The “lean” approach includes developing problem-solving skills, refining processes, and driving for excellence, and one needs to work on both the process and the content of the documents. The concept of lean has now found a place in health and pharmaceutical industry, and organizations are working toward leaning several age-old set processes. Clinics and hospitals work on improving the outcome where the customer is patient while they aim to reduce the waiting time for reports, or say appointments. Furthermore, the ‘mean’ concept is equally important and fully complements the concept of lean. Large data sets, and an equally elaborate analysis, encompassing all the aspects of possible analyses, and the multiple publications of data including repetition of study methods pay a toll on authors, reviewers, publishers, and the readers. Thus, it will be good if the key, exploratory, and post hoc analysis is clearly demarcated and overlapping publications are discouraged. Statistical analysis that is not preplanned should be scrutinized and labeled clearly. A complete abolishing of such analysis is not a good practice as this not only precludes the subgroup efficacy or selectivity, but would also hamper the decision on inclusion and exclusion criteria. Therefore, there is a need to lean toward mean, but with a pinch of salt.
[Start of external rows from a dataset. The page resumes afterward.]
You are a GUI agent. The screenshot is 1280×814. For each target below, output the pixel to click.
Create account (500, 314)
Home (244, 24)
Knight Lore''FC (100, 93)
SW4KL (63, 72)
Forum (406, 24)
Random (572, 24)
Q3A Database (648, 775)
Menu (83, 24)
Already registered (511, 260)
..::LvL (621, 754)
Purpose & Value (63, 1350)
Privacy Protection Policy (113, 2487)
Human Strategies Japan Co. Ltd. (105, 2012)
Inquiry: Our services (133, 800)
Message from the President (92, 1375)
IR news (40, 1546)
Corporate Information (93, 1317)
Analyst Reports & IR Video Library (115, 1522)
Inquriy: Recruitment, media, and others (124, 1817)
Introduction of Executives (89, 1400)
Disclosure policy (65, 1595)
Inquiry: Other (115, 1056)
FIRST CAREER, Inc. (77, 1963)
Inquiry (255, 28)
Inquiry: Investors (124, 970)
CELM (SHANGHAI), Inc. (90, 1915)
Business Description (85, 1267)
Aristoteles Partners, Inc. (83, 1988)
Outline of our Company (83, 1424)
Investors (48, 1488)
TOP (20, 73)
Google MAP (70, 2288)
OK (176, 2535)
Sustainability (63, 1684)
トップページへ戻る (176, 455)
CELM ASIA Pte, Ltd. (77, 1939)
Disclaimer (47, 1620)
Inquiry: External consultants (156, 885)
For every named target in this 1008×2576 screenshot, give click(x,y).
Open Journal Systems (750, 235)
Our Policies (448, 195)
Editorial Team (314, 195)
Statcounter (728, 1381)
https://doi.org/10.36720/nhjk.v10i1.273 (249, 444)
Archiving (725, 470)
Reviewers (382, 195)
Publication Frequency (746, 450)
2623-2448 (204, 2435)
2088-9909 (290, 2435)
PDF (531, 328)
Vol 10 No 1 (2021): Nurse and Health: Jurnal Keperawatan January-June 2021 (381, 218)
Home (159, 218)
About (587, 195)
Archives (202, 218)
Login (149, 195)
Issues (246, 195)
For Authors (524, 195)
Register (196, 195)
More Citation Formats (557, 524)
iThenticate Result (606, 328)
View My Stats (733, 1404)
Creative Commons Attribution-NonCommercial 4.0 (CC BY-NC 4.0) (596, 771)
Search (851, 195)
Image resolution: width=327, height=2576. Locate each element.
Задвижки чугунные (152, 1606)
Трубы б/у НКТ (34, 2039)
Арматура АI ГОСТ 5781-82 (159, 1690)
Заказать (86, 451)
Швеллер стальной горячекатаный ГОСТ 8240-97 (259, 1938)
Lean and mean writing can have a double benefit, viz. a reduced load on the reviewers, and lesser challenges while managing, accessing, and archiving these data. This clearly underlines the need of lean CSRs and dossiers with lots of external hyperlinking so as to avoid repetition or duplication of information and data. The trend continues to grow in academics too. Right from writing a thesis to writing the manuscripts, ‘lean writing’ is everywhere. The theses have gone “slimmer” so that not only it takes less time to write, but also to review and archival. The scientific papers have a limitation, and publishing additional pages often incur an additional cost. Furthermore, additional tables or supporting data can be published as “online” only. These trends are being globally appreciated, and are taken positively, with several pharmaceutical companies and journals putting up initiatives in place for the same.
The road ahead should be clear and uncluttered, cutting off the redundant data such as repeating the information in CSR that is already available in protocol, data tables, listings, figures, etc. Similarly, the manuscripts can be condensed, and a pattern such as hypothesis, key studies in the past 5 years, results, and summary and conclusion can be followed. Going forward, when the practice of data transparency is followed globally, it would be only enough to publish the results of clinical trials, and possibly the key highlights of study for patients and medical professionals, eliminating the need for research articles.